Karen Frillmann, Class of 1975, spoke fondly on the years she spent at Martin Luther School, explaining how she credits the religious education she was exposed to for the success in her career. Karen attended SUNY Oneonta after Martin Luther School, pursuing Literature and Education when she soon realized her passion for story-telling. She was able to produce and perform readings at the campus coffee house that she felt were important for people to hear and understand. She finished her credits at WNYC, and started working there full-time right after graduation. She is now the Executive Producer in the Narrative Unit, working in Radio and Podcasting at WNYC. She has worked on a number of documentaries which shed light on social issues such as inequality and racism in our communities.
Q: Karen, what were some of your most memorable experiences at MLS?

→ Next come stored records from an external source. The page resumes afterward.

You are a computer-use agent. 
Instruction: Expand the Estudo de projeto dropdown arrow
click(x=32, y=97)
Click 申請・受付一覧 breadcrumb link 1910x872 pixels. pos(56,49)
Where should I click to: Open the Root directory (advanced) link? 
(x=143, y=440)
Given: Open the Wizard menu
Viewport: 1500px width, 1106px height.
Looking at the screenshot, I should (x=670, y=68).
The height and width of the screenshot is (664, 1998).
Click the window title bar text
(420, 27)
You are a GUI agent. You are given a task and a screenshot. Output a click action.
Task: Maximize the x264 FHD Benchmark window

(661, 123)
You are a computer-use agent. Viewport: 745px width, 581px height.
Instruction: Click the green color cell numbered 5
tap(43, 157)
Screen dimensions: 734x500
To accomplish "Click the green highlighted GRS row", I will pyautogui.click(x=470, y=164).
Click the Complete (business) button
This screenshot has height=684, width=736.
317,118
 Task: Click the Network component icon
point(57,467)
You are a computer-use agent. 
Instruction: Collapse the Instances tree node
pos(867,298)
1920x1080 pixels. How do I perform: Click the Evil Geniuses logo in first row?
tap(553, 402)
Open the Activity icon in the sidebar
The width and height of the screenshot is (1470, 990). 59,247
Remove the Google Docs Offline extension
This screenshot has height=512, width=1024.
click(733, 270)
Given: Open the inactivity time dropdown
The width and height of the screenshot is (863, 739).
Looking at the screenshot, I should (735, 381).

Karen: What was remarkable about MLS is that it was a friendly and warm place to go to school - warm in the sense of how people interacted with the each other. After graduation when I heard how other people experienced school with cliques —this didn’t happen in my experience at MLS. It was a safe place... it was a small place. I played on the basketball team there, I ran track, I took advantage of the athletics, and that was very positive for me. The general atmosphere of the school was nice and I don’t take that for granted given what a lot of other school atmospheres sounded like.
Q: Who were some of your favorite teachers at MLS?
Karen: I remember Diane Armstrong in English, Mr. Boos for Algebra, Mr. Bitten for World History and Rev. Benke.
Q: Have you stayed in touch with other Alumni?
Karen: Yeah, I was just in Maspeth the other night for the Spring Soirée and I saw a number of Alumni including Mark Hoffacker and Steve Jones who was honored. Facebook has also been a great way for all of us to stay in touch and see where everyone is now.
Q: Karen, based on your experience why would you say MLS is the Small School – Smart Choice?
Karen: The less that children become a number and can be seen as individuals instead, the better. The learning environment is better. Children get attention and I think that is a very positive aspect vs. going to a bigger high school in New York City. You are able to develop as an individual.
Q: What is a piece of advice you have for current MLS students?
Karen: Stay engaged – it is very hard when you're in high school because it doesn’t seem like it matters. Take every opportunity you have there. You're learning and you're figuring out who you are what you care about. If there is something you feel interested and engaged in, cultivate it... go after it and pursue it outside of the classroom. If you read something that gets your attention, go find more by that writer – it's all in your control and your power. So often you want teachers to do it for you, but it's up to you. If you find something that fascinates you or inspires you – pursue it. Take advantage of what is there.
Q: What is a piece of advice you have for graduating MLS Students?
Karen: I hear so much about college and choosing the right college. I do think getting some college education is really critical for getting into certain professional worlds. I started my very first job as a Secretary, so don’t be afraid to take a job that you think is below you. You don’t know who you will meet or what you will learn. Take a job in a place you are interested, even if it’s the lowest entry level position. Find a way to get your foot in the door and see if it is right for you.
Q: Why would you recommend MLS to parents looking for a new school today?
Karen: There are teachers who really care here – that was the experience that I had. I think the culture of the school is a positive one. I do think every person is different but I think the school was a very steady, consistent place. I think the positive culture really does come because it is a Lutheran School – it's part of the DNA of the place. In many ways you learn to get along with people and to treat people respectfully – all life lessons that are important – it helps people get along in the world.
Karen fondly remembered her school years, and hearing stories from the Bible that spurred her passion for story-telling in her career.
Karen: From the time I was a small child I was steeped in the stories of the Bible – I knew them and heard them over and over. I was always fascinated by these stories. I was always taking them apart and finding out what they were about, what was I supposed to understand from them, and what the meaning of the stories were. The power of story and the ability of stories to be transformative was something I learned as a child and I'm very aware of that."
Karen's work is available on iTunes and on WNYC's website. She recently finished a piece titled "Caught," which is about kids in the juvenile system. You can listen to this here. Social issues have always been very central to the work she does, and she believes strongly that people need to be aware of the inequality and racism that exists in our society. She also produced a podcast series called, "There Goes the Neighborhood," which you can listen to here. Karen has also been active in promoting swimming in the Hudson River near Beacon, NY. "I worked with the late, great Pete Seeger who was a Founder of our organization. Every year we have a one mile cross-river swim. This year the swim will be on July 28th, 2018." Details for this event can be found here.
We are all inspired by the incredible stories Karen is telling today to create change in our community. Thank you for being a part of our MLS family, Karen.